Una vez que hemos analizado el pensamiento, el siguiente paso es observar qué estrategia utiliza la persona o cuál empleamos nosotros mismos para afrontar la situación. En el ejemplo de la tabla 1.1, podemos observar que, a pesar de terminar una relación amorosa, la persona decidió guardar las fotos en un lugar donde no tuviera acceso fácil a ellas.
¿Es esta estrategia realmente eficaz en ese momento? Tal vez sí. Sin embargo, a largo plazo, la persona podría buscar esas fotografías en un momento de debilidad o encontrárselas accidentalmente, lo que podría derivar en una recaída emocional. Por lo tanto, clasificamos la eficacia de esta estrategia con un 5 de 10 a corto plazo y un 1 de 10 a largo plazo.

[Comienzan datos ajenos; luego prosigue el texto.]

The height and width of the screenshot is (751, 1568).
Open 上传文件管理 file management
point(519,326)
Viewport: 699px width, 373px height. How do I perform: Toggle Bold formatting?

Finalmente, se debe realizar una reflexión personal: ¿esta estrategia me está ayudando a alcanzar el estilo de vida que realmente deseo? ¿Contribuye a mi bienestar óptimo?
Aprender a validar
A continuación, veremos los siguientes puntos: la validación y el duelo. El duelo no consiste en olvidarse de la persona, sino en aceptar su ausencia. En primer lugar, hablaré sobre la validación.
Es importante mencionar que, al validar, debemos hacerlo desde la emoción, no desde la conducta. De esta manera, podremos asociar mejor lo que la persona está experimentando.
Entender que una cosa es la emoción y otra la conducta nos permitirá analizar la situación de manera más objetiva y, a partir de ahí, realizar una intervención adecuada. Evitemos frases como "échale ganas" o "todos mueren, ya pasará", ya que estas son completamente invalidantes y erróneas. Si deseas aprender a validar, hazlo desde la compasión, no desde la denigración.
Por otra parte, el duelo no es olvidarse de la persona; es aceptar y superar que las cosas en tu vida han cambiado. Este proceso requiere adaptarse y ajustarse a un nuevo estilo de vida. Claro está que esto ocurre de forma paulatina, permitiendo que la persona viva su duelo de manera natural.
En el mejor de los escenarios, si el duelo no se convierte en patológico, llegará un momento en que la persona no olvide, pero sí aprenda a vivir con esa pérdida. En otras palabras, se acepta y se supera.
Preguntas para reflexionar
Enseguida les presentaré algunas preguntas para reflexionar, encaminadas a este aspecto de la intervención:
- ¿Háblame de lo que has estado viviendo?
- ¿Cómo has luchado con ello?
- ¿Cómo han sido los síntomas?
- ¿Qué otras cosas, aparte del dolor, te han sucedido?
- ¿Cómo te gustaría que fuera tu vida en cinco años?
- ¿Cómo has lidiado con ello?
Con estas preguntas puedes indagar más respecto a cómo la persona está sobrellevando las cosas en su vida. Así que úsalas siempre empleando un lenguaje y tono adecuados. Sin sonar demasiado entrometido, ponte en el lugar del otro y comprende que también es difícil hablar sobre lo que está ocurriendo.